# Document text

☆ ☆ ☆ ☆

The best marketing you can do for your work is not to build an empire, but to find a few friends who care.
We all want to reach the masses and see our work get into the mainstream. We want to have an “impact.” But the only way to reach the many is to first reach the few.
Listen to the podcast version of this essay here:
Podcast: Play in new window | Download
Subscribe: RSS
This is all marketing is:
Finding a handful of misfits who appreciate your work before anyone else does, then giving those people the tools to help spread the message.
The way we get a Harry Potter, Apple Computer, or Amanda Palmer is not by trying to reach everyone all at once. Quite the opposite in fact.
The true artist does her work well and often in isolation, but then she does the hard labor of finding fan or two who “gets” it. She seeks out those handfuls of aficionados who are obsessed with the kind of work she does. Whether it’s reading mystery novels, antiquing, collecting vintage cameras or whatever, she diligently seeks out her few and goes deep with them.
If you cannot do this, you have no hope of reaching the many, and your only choice is to get better.
The job of an artist is not to make something for everyone, but to create the right thing for someone. Marketing, then, is not pushing something onto people who don’t want it and certainly not creating something for everyone. It’s making something and searching for those who resonate with it. It’s faithfully serving the few until they see how serious you are.
And if you make it about them, they will always make it about you.
When you go out of your way to wow a handful of people, they become your ambassadors. Maybe you'll end up reaching the masses doing this, but at that point it won't matter, because you will have found your people. Here are three examples with three different strategies that I think work quite well.
The Gatsby Method: Hob Nob with Big Wigs
When F. Scott Fitzgerald released The Great Gatsby, he was disappointed with the book. Although the book sold over 20,000 copies in the first year, the critics lamented that neither the book nor the author lived up to readers' expectations. Frustrated and somewhat disillusioned with his attempts to live up to his potential, Fitzgerald moved to Hollywood, took up screenwriting, and faded into near obscurity.
Forty years later, long after the death of its author, Gatsby landed at the top of the bestsellers list. How? Fitzgerald had somewhat unwittingly built a small but powerful network of people who admired his work. By the time of his death, he was practically penniless and considered himself a failure. His handful of friends who cared about seeing his work endured worked hard to ensure his writing was remembered. They did this by writing about him in books and articles, trying valiantly to keep his memory alive long after his death.
This culminated in a fan mentioning his book to the Wartime Council for Books, suggesting it be added to the list of titles the United States Government was shipping overseas to soldiers during World War II. They ended up shipping 155,000 copies of Gatsby overseas, each copy being read by six or seven soldiers before the paperback copy literally fell apart. Over a decade later, the book was back in mainstream circulation and eventually read in almost every single high school in America.
The fact that Fitzgerald had a few friends who cared was the only thing keeping his work in circulation until Gatsby eventually caught up with the times and became a bestseller.
This is, essentially, what I did when I launched this blog. I understood that in any industry there are a handful of voices most people listen to, no matter what. In my world of online marketing, blogging, and writing, that included people like Michael Hyatt, Steven Pressfield, and Seth Godin. Intuitively, I understood that if I could get them to vouch for me that I would automatically have an audience. But how?

☆ ☆ ☆ ☆

# Job 1
Rewrite the paragraph of the marketing essay that begins "This culminated in a fan mentioning his book" as a short bulleted list that keeps its main facts.
# Job 2
Carry on the marketing essay, beginning after its final sentence, "But how?"

# Source data

☆ ☆ ☆ ☆

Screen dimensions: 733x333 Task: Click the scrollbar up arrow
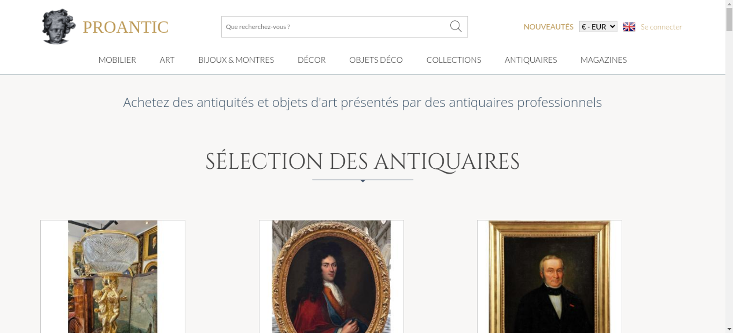(729, 3)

☆ ☆ ☆ ☆

# Final answer 1
- A fan suggested to the Wartime Council for Books that Gatsby be added to the titles the United States Government was shipping to soldiers overseas during World War II.
- 155,000 copies were shipped, and six or seven soldiers read each copy before the paperback fell apart.
- Over a decade later, the book was back in mainstream circulation, and it was eventually read in almost every high school in America.

# Final answer 2
I implemented what I now call The Case Study Strategy (which I talk more about in my book Real Artists Don't Starve). Essentially, I:
- Sought out influencers I wanted to vouch for me and my work.
- Did not ask them to vouch for me, but simply let them know how their work had impacted me.
- Continued doing this for months, and in some cases, years before ever asking for anything.
The Case Study Strategy is still, in my mind, the best way to build influence quickly. You can spend a lot of time trying to build an audience one by one. Or you can go to the “tastemakers” of your industry whose opinions are respected by the masses and spend significant time winning them over to your side.
Of course, this requires that you actually put their advice to use and aren't simply blowing hot air. Over and over again, you have to demonstrate their stuff works. This goes beyond sending a nice email or leaving a review on Amazon (although, those aren't bad places to start). You have to become a student and ambassador of their work. You have to become a case study. You don't need to do it perfectly, but you ought to do humbly.
Remember that influencers don't want someone who knows everything already. They want someone who is humble.
As a burgeoning literary voice in America during the 1920s, F. Scott Fitzgerald made friends with many of the literary elite of his day, which allowed his work to endure when it otherwise would have likely disappeared. So, no. It's not just luck that helps your art endures. Many artists become famous because they know how to make a friend.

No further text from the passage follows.